現在、日本で唯一購入できる3列シートを備えたEVは、テスラ モデルX。ただしこちらは、もはや5m超級、全幅も2mを優に超える。さらに上級でこれからの日本上陸が待たれるメルセデスEQのEQS SUV(全長5125mm)は、もはや論外と思えるほど。

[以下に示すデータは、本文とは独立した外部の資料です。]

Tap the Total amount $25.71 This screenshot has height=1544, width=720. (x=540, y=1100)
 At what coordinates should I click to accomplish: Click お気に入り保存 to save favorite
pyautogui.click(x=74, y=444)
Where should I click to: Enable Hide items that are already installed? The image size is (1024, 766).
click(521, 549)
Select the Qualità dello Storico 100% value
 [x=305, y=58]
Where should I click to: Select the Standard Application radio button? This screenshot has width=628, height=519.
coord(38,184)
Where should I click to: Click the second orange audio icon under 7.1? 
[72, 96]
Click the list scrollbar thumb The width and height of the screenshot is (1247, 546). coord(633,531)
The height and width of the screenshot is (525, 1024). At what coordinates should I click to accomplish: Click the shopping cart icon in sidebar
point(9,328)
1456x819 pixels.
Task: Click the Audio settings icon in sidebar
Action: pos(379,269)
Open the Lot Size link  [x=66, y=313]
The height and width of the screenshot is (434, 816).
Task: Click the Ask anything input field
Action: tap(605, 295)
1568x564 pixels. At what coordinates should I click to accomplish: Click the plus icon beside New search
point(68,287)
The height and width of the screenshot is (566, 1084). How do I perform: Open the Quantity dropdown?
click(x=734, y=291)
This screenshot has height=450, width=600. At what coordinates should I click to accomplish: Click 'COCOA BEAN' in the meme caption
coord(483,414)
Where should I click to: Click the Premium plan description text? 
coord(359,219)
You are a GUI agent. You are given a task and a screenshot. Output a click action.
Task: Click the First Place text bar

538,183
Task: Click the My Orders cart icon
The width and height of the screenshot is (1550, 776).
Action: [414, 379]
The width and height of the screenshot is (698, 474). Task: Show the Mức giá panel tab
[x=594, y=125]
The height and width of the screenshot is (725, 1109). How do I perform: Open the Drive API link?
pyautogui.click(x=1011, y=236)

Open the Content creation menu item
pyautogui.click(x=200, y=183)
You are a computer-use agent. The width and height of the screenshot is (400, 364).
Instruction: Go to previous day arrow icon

メルセデスEQと言えば、欧州系ミニバンとして期待値の高いEQTの登場が待ち遠しいが、こちらもほとんど5mに近いサイズがアナウンスされている。どうやら、EQBほど日本の道路事情にフィットしそうなコンパクトで乗用タイプの3列シートEVの登場は、しばらくなさそうだ。
急速充電能力も実用的。4マティックなら安心感が違う
419km(WLTPモード)に達する航続距離、100kW対応の最大充電能力は、ロングドライブでも高い安心感を与えてくれる。トップグレードの「EQB350 4マティック」の最高出力292ps/最大トルク520Nmというポテンシャルは、2トンを優に超える重量級ボディを力強く加速させてくれるはずだ。前後に1基ずつ電気モーターを搭載する四輪駆動の設定など、EQBはまさに隙がない。
今回のイベントにおいてひときわ未来感を強調したEVたちの中に混じれば、ICE(内燃機関:エンジン)搭載モデルをベースにしているがゆえに、見た目のインパクトはやや控えめで「普通」な佇まいではあったかもしれない。けれどEQBのさりげない唯一無二の個性は、実はとても身近でわかりやすい魅力を備えている。「なんだか面白そう」でイベントに集まってくれた来場者にも、それはきっと伝わったことだろう。
押し付けではなく自然にEVに興味を持ってもらうきっかけとして、「ついでに」の効果はかなり高そうだ。